WHAT IS BEING ASKED:
Turn the records into a numbered list, starting with the line that contains "Click the From date input field" and going on through the line that contains "pyautogui.click(x=125, y=120)", with blank lines dropped. Leave the pictures out of your list.

STORED RECORDS:
* start *
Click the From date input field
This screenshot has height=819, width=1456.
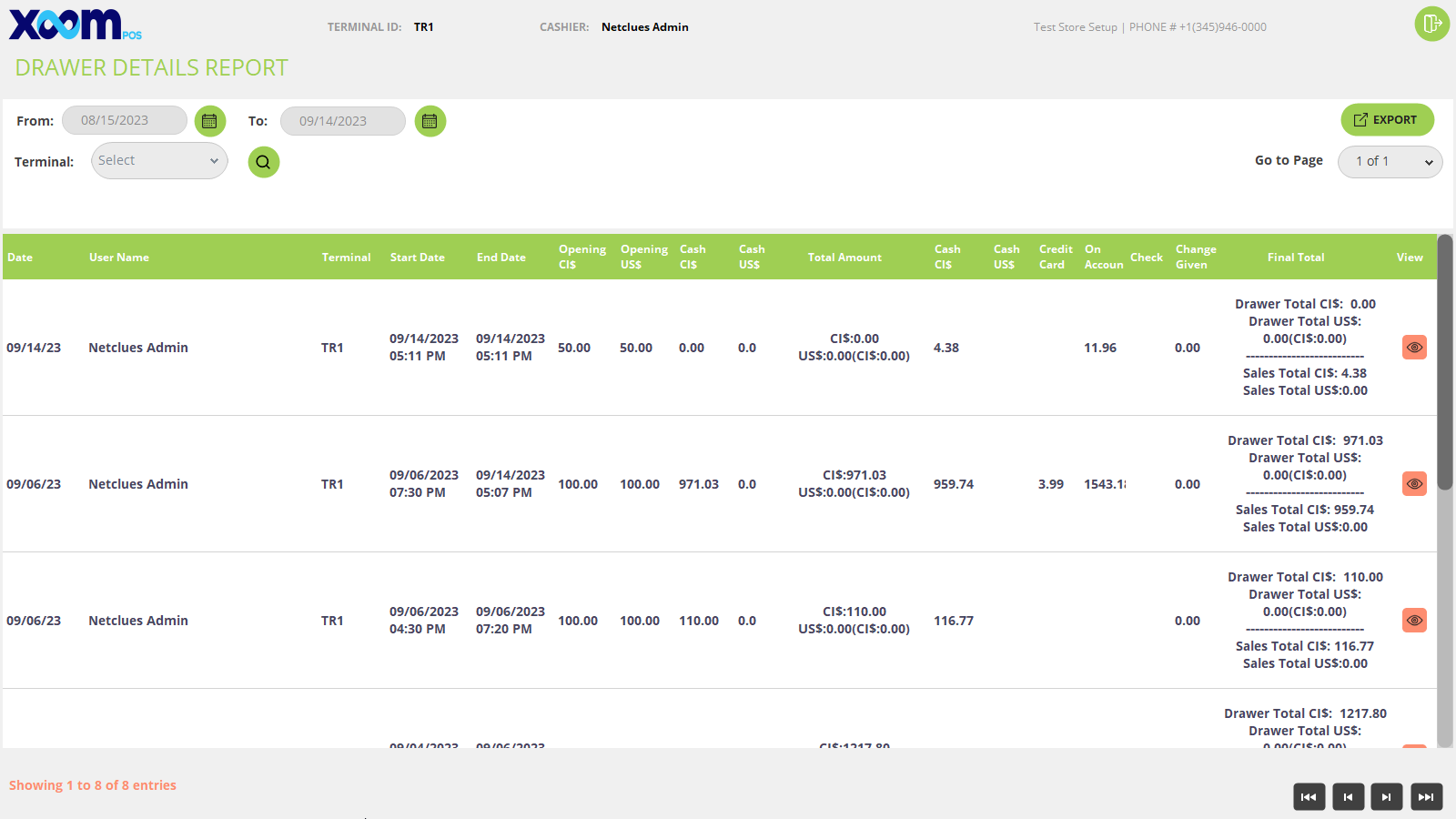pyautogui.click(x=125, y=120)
* end *
* start *
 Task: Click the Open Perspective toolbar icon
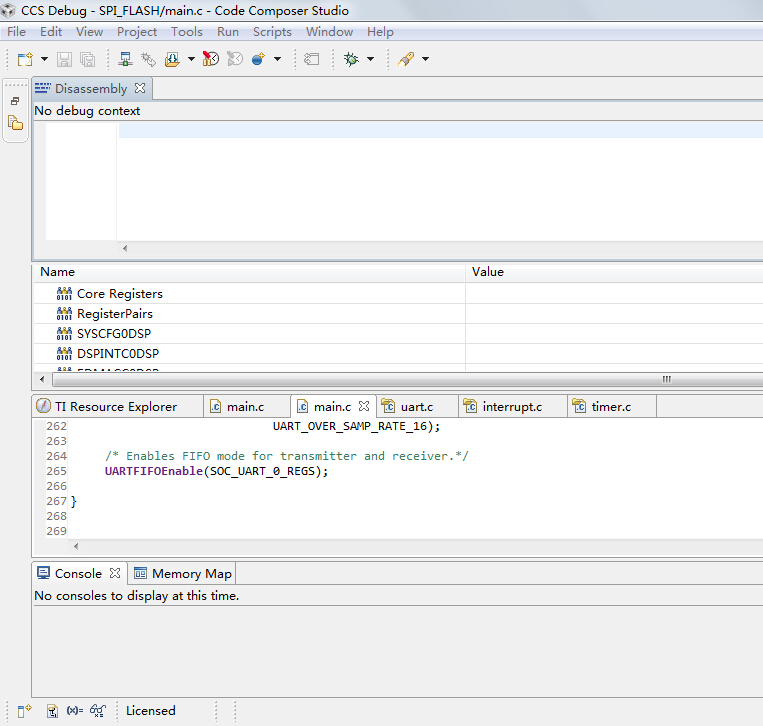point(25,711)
* end *
OUTPUT FOR THIS EXERCISE:
1. Click the From date input field
2. This screenshot has height=819, width=1456.
3. pyautogui.click(x=125, y=120)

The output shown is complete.